**Selected extract**
[start]

This activity requires a willingness to make intellectual risk in a supportive atmo­sphere that we expect all team members to provide. We are counting on your practical and theoretical skills, your energy, and your critical capacity to assist in the difficult task of understanding changes in the Black Metropolis since the last-half century. Insofar as we enjoy success in this endeavor, we will have created and produced project based assignments critical to your own educational development and the needs of the Black Metropolis Project.

IV.           Course Requirements.

1.        Each student is required to enroll on Blackboard to maintain online communication and to monitor individual and group performance.

2.        Required attendance (15 points) and active participation (20 points). More than four absences, the equivalent of two weeks of the class, without a legitimate excuse will result in an automatic FX for undergraduate students and detention and possible dismissal for high school students.

3.        Each student in the class is required to keep a journal (100 points). The journal must include the following.

·         Your reflections and assessment of classroom discussions, reading and training assignments, lectures, and field work assignments. Include in here what you like, don’t like, don’t understand and help! What are we doing!

·         Your reflections on required field experiences and assignments.

·         Your assessment of what you think you know well and are learning.

·         Your assessment of your reactions to and interpretations of change in the Black Metropolis

·         Your team assignments and schedules.

The journal is due every Wednesday. The first journal is due Wednesday September 12th, 2001. All Journals' will be read and graded by the instructor and the graduate research assistant (100 points).

3.        Fieldwork, service learning, and research training short essay/multiple choice take-home exam. Handed-out on Wednesday October 17th 2001 and is due October 22nd, 2001. The exam will cover the techniques of field note taking, mapping observations, writing-out situational events, bibliographic instruction, photo-solicitation, quantitative training and face-to-face interviewing techniques. In addition the exam will cover technology usage and software sophistication, application of mathematical skills, power point data presentation, and social science data manipulation skills (100 points).

4.        Field note training/exercises and assignments (due every Monday), photographic training/exercises and assignments, bibliographic instruction/exercises and assignments, technology training/exercises and assignments (100 points)

[end]

**Tasks and exercises**
a) Reproduce word for word the portion of the syllabus excerpt starting with "3.        Fieldwork, service" and going on through "skills (100 points).".
b) According to the syllabus excerpt, on what date is the first journal due?

**Stored rows**

[start]

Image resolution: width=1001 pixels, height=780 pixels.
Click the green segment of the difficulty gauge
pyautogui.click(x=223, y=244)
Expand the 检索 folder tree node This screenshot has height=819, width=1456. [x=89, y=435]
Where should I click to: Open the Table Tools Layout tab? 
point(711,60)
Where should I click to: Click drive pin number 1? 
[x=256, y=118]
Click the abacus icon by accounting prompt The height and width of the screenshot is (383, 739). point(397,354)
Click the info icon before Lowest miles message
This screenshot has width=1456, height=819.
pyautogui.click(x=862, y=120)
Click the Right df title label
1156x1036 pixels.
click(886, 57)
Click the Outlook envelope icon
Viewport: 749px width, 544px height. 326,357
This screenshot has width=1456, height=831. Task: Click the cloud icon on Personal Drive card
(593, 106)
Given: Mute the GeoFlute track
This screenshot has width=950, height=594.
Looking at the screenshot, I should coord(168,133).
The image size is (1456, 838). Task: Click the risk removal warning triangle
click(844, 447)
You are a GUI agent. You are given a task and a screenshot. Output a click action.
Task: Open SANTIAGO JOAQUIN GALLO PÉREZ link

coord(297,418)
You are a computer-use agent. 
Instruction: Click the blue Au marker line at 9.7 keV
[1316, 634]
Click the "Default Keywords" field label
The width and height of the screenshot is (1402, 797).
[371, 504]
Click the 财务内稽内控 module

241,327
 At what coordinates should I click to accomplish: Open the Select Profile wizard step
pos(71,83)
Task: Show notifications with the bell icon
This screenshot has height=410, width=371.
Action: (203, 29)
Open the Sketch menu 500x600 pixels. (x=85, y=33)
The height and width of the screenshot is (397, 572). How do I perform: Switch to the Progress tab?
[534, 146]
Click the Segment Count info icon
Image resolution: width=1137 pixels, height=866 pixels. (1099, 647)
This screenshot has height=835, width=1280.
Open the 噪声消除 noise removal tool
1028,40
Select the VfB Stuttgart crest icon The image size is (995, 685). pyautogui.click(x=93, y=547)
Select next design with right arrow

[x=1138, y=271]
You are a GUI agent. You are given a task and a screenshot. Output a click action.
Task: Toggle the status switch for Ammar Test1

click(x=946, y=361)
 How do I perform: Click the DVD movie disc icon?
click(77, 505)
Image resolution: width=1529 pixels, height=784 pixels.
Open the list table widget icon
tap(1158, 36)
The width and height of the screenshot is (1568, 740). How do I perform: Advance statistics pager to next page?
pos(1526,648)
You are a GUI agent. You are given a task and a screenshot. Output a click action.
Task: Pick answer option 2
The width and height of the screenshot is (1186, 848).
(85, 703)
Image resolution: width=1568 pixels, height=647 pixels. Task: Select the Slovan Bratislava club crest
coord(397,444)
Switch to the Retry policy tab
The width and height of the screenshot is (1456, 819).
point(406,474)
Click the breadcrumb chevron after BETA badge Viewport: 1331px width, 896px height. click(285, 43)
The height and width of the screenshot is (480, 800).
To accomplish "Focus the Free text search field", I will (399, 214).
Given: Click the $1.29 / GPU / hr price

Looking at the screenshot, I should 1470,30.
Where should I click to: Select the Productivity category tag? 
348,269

[end]

**Solved tasks**
a)
3.        Fieldwork, service learning, and research training short essay/multiple choice take-home exam. Handed-out on Wednesday October 17th 2001 and is due October 22nd, 2001. The exam will cover the techniques of field note taking, mapping observations, writing-out situational events, bibliographic instruction, photo-solicitation, quantitative training and face-to-face interviewing techniques. In addition the exam will cover technology usage and software sophistication, application of mathematical skills, power point data presentation, and social science data manipulation skills (100 points).

b) Wednesday September 12th, 2001